Our monthly AWS bill has spiked significantly after migrating our production workloads to the cloud. We are currently using a lot of On-Demand instances, but the costs are becoming unsustainable. What are the best strategies for identifying "waste" in our infrastructure? Should we commit to Savings Plans or Reserved Instances, and how do we use AWS Cost Explorer to find the biggest culprits?
3 answers
Reducing AWS costs requires a proactive approach to resource management. Start by using AWS Cost Explorer to visualize your spending patterns; it can specifically recommend which instances should be converted to Savings Plans based on your historical usage. I highly recommend looking for "unattached" EBS volumes and idle Elastic Load Balancers, which often stay active even after instances are terminated. For predictable workloads, Savings Plans offer more flexibility than Reserved Instances as they apply to multiple instance families. Also, implement AWS Budgets with alert thresholds so your team gets notified before you exceed your monthly allocation. This prevents "billing shock" and forces a culture of accountability.
Are you currently utilizing Spot Instances for your non-production environments or background processing jobs to save up to 90% compared to On-Demand pricing?
Focus on right-sizing your instances first. Many teams over-provision CPUs that they never actually use, which is essentially just throwing money away every hour.
Totally agree, Emily. Right-sizing is the foundation of cost optimization. Using AWS Compute Optimizer can automate those recommendations so you don't have to guess.

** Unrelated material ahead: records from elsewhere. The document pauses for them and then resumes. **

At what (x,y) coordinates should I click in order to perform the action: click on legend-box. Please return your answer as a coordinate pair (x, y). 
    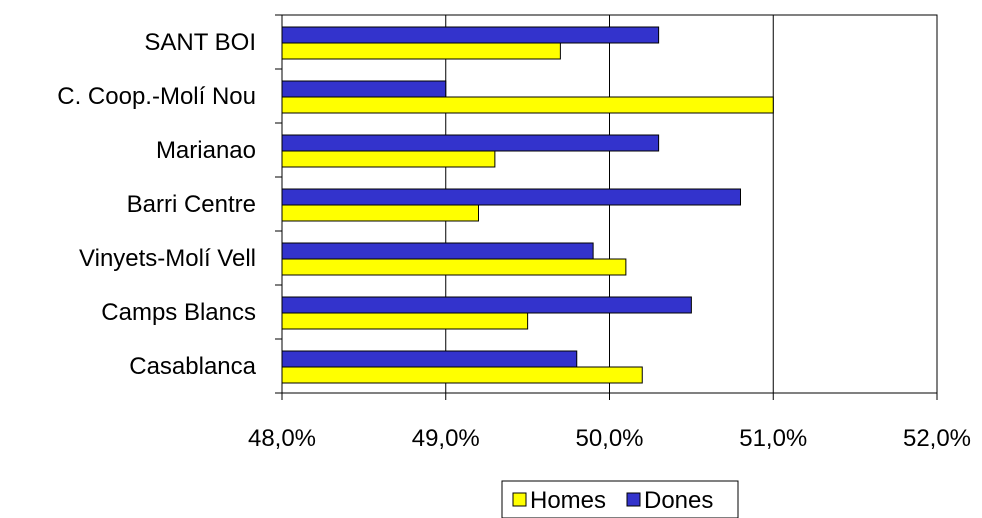
    Looking at the image, I should click on (620, 499).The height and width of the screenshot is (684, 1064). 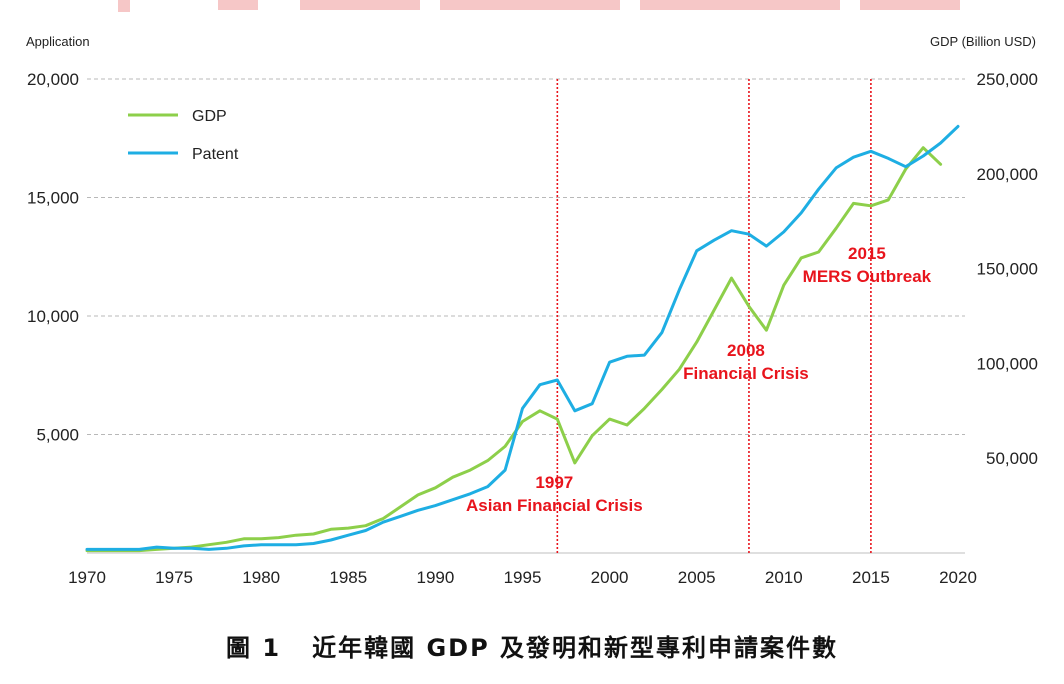 I want to click on left-axis-ticks: 5,000 10,000 15,000 20,000, so click(x=53, y=258).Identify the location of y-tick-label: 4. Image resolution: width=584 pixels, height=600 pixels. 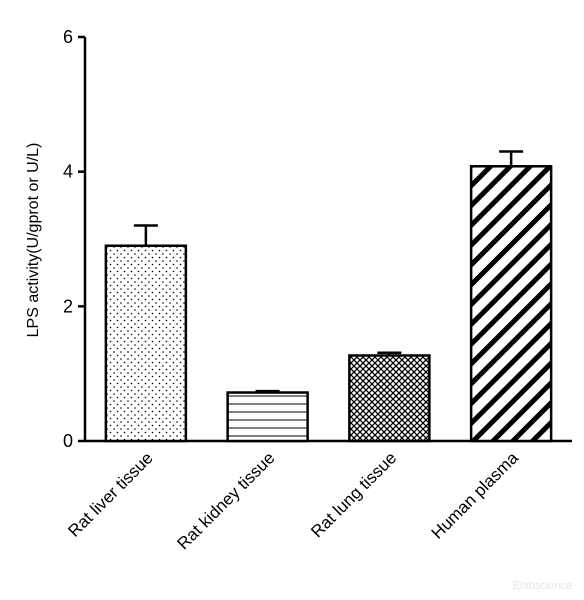
(68, 172).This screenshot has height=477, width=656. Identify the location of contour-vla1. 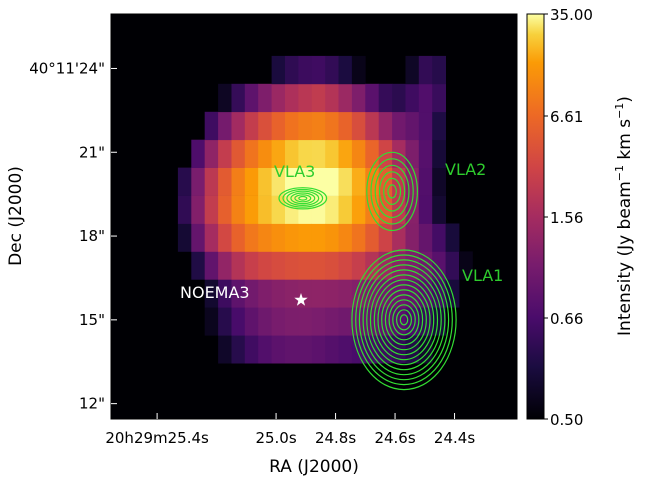
(404, 320).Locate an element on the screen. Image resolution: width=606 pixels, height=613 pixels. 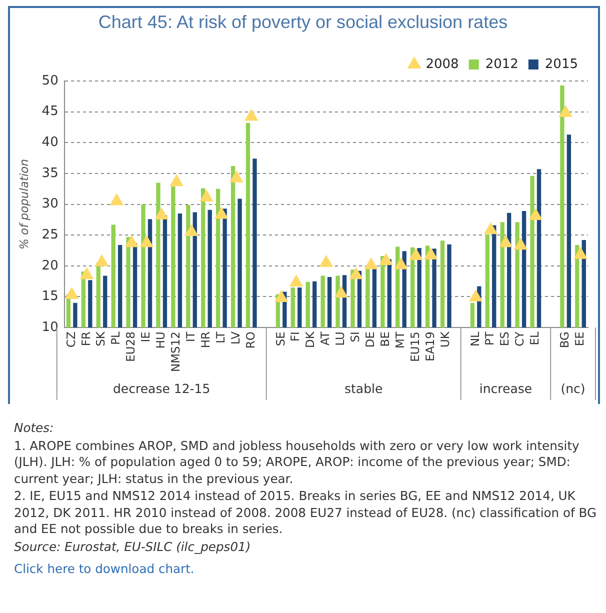
y-tick-label: 50 is located at coordinates (50, 80).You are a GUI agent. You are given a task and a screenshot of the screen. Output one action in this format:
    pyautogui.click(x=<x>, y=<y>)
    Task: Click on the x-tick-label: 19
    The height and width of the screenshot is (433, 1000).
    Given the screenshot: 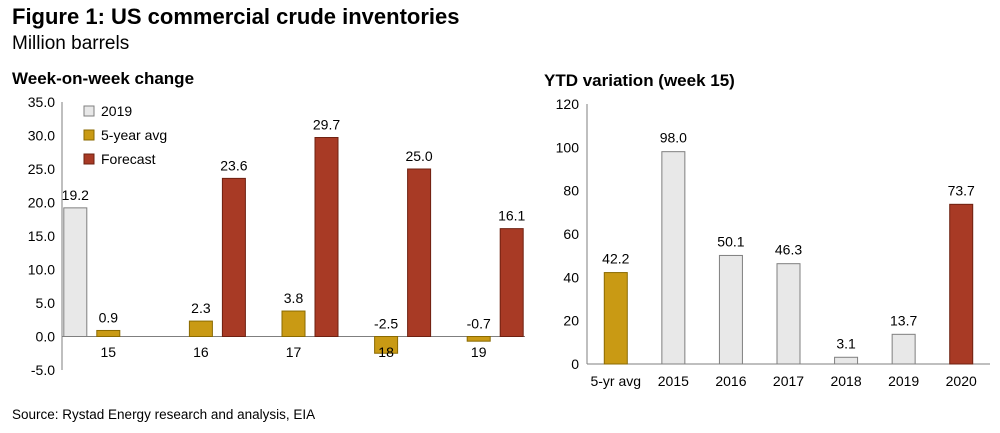 What is the action you would take?
    pyautogui.click(x=479, y=352)
     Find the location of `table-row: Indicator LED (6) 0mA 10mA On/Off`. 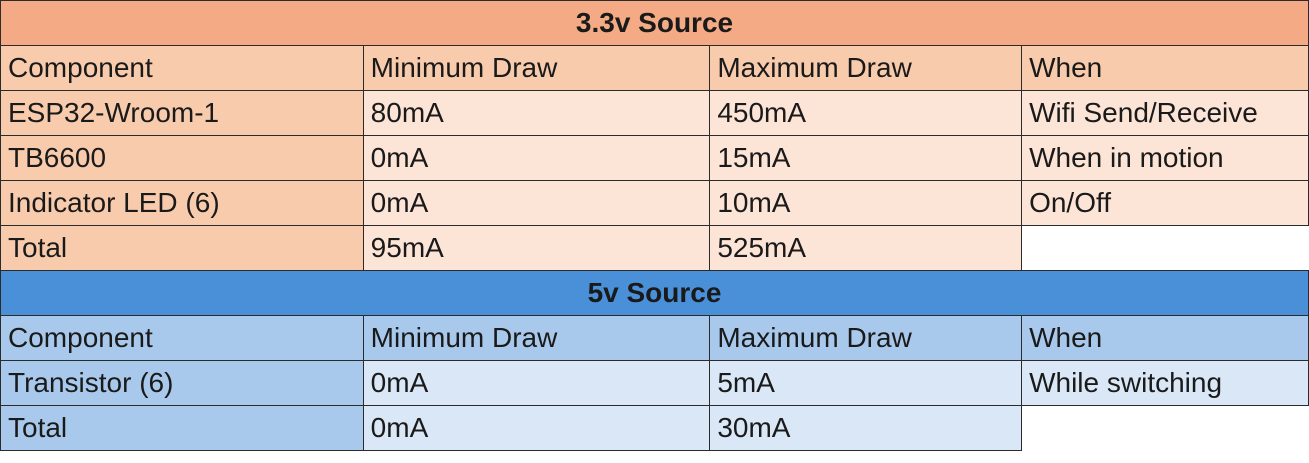

table-row: Indicator LED (6) 0mA 10mA On/Off is located at coordinates (654, 203). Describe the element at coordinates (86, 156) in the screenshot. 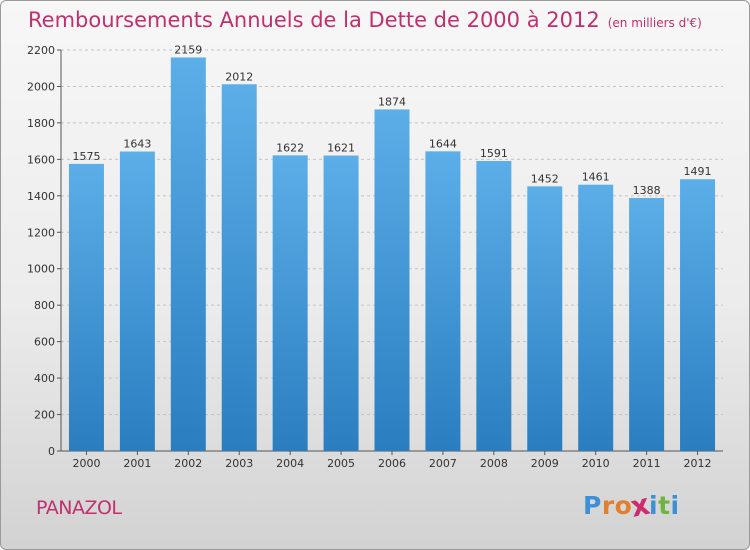

I see `data-label: 1575` at that location.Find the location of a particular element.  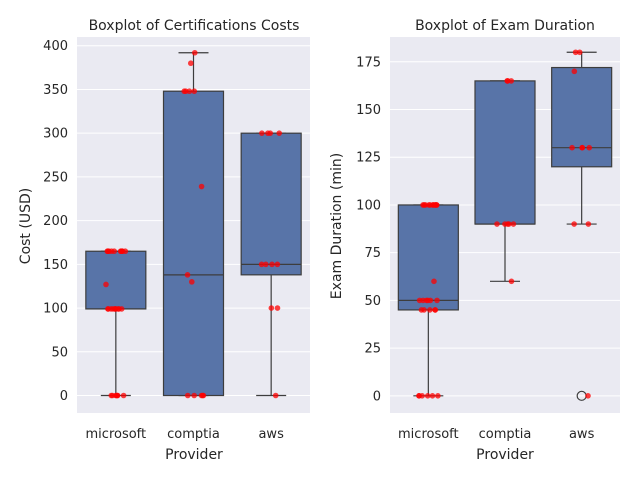

chart-title: Boxplot of Certifications Costs is located at coordinates (194, 26).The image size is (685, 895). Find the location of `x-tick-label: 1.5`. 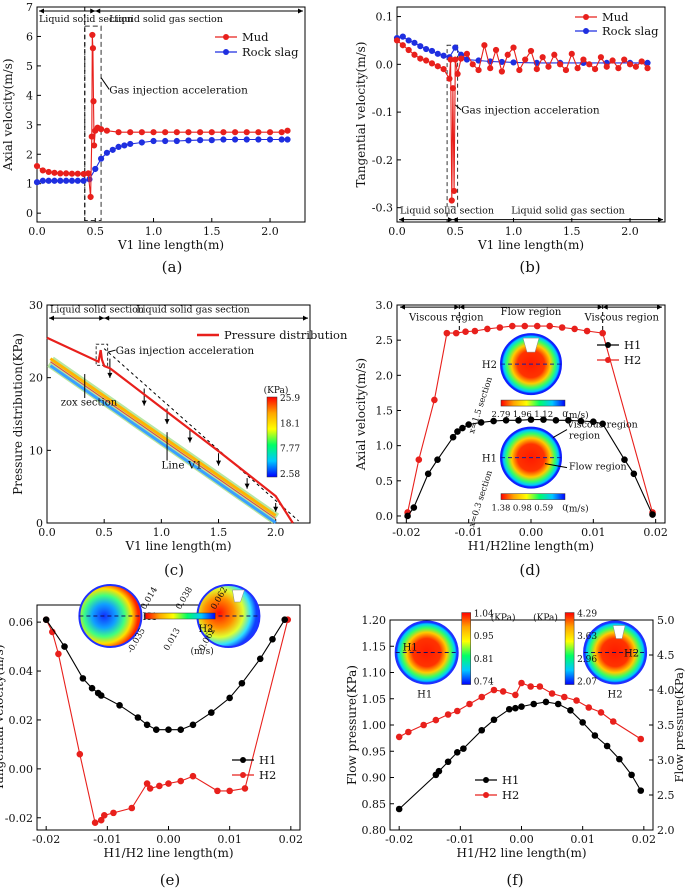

David, we haven't tried Spot Instances yet because we were worried about the 2-minute interruption notice. However, after your suggestion, we started using them for our CI/CD build agents and it has been a game-changer for our dev budget. We simply configured our Auto Scaling groups to handle the interruptions gracefully. It’s amazing how much you can save on "stateless" workloads once you stop paying the On-Demand premium for everything.